HTML and CSS Reference
However, TagSoup is primarily designed for use as a library. Its output from command-line mode leaves
something to be desired compared to Tidy. In particular:
It does not convert presentational markup to CSS.
It does not include a DOCTYPE declaration, which is needed before some browsers will recognize XHTML.
It does include an XML declaration, which needlessly confuses older browsers.
It uses start-tag and end-tag pairs for empty elements such as br and hr , which may confuse some older
TagSoup does not guarantee absolutely valid XHTML (though it does guarantee well-formedness). There are a
few things it cannot handle. Most important, XHTML requires all img elements to have an alt attribute. If the
alt attribute is empty, the image is purely presentational and should be ignored by screen readers. If the
attribute is not empty, it is used in place of the image by screen readers. TagSoup has no way of knowing
whether any given img with an omitted alt attribute is presentational or not, so it does not insert any such
attributes. Similarly, TagSoup does not add summaries to tables. You'll have to do that by hand, and you'll want
to validate after using TagSoup to make sure you catch all these instances.

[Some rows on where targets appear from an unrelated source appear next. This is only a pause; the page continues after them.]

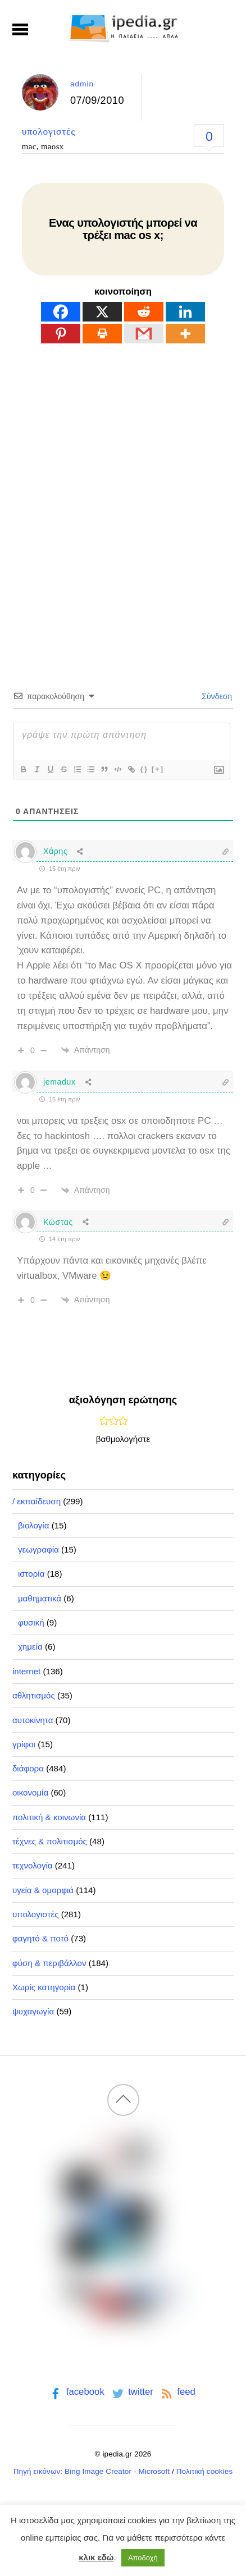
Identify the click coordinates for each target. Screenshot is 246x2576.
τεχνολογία (32, 1865)
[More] (185, 333)
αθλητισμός (33, 1695)
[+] (158, 769)
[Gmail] (143, 333)
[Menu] (20, 29)
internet (26, 1671)
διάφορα (28, 1768)
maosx (52, 146)
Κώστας (58, 1222)
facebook (76, 2391)
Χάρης (55, 851)
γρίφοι (23, 1744)
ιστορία (31, 1573)
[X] (102, 312)
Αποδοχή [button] (143, 2558)
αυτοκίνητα (32, 1720)
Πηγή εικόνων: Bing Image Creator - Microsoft (91, 2471)
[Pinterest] (60, 333)
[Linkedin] (185, 312)
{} (144, 769)
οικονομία (30, 1792)
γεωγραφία (38, 1549)
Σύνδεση (215, 696)
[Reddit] (143, 312)
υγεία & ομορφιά (43, 1890)
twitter (131, 2391)
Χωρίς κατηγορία (43, 1987)
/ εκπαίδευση (36, 1501)
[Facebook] (60, 312)
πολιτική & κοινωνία (49, 1817)
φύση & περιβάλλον (49, 1963)
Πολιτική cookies (204, 2471)
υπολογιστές (48, 131)
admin (82, 84)
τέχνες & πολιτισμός (49, 1841)
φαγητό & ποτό (40, 1938)
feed (177, 2391)
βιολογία (33, 1525)
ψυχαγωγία (33, 2011)
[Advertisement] (123, 496)
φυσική (31, 1622)
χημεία (30, 1646)
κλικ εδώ (96, 2557)
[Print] (102, 333)
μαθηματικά (39, 1598)
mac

However, despite these limits, TagSoup does do a huge amount of work for you at very little cost.
TagSoup versus Tidy
For an end-user, the primary difference between TagSoup and Tidy is one of philosophy. Tidy will sometimes
give up and ask for help. There are some things it does not know how to fix and will not try to fix. TagSoup will
never give up. It will always produce well-formed XHTML as output. It does not always produce perfectly valid
XHTML, but it will give you something. For the same reasons, TagSoup does not warn you about what it could
not handle so that you can fix it manually. Its assumption is that you really don't care that much. If that's not
true, you might prefer to use Tidy instead. Tidy is more careful. If it isn't pretty sure it knows what the
document means, it won't give you anything. TagSoup will always give you something.
For a programmer, the differences are a little more striking. First, TagSoup is written in Java and Tidy is written
in C. That alone may be enough to help you decide which one to use (though there is a Java port of Tidy, called
JTidy). Another important difference is that TagSoup operates in streaming mode. Rather than working on the
entire document at once, it works on just a little piece of it at a time, moving from start to finish. That makes it
very fast and allows it to process very large documents. However, it can't do things such as add a style rule to
the head that applies to the last paragraph of the document. Because HTML documents are rarely very large
(usually a few hundred kilobytes at most), I think a whole-document approach such as Tidy's is more powerful.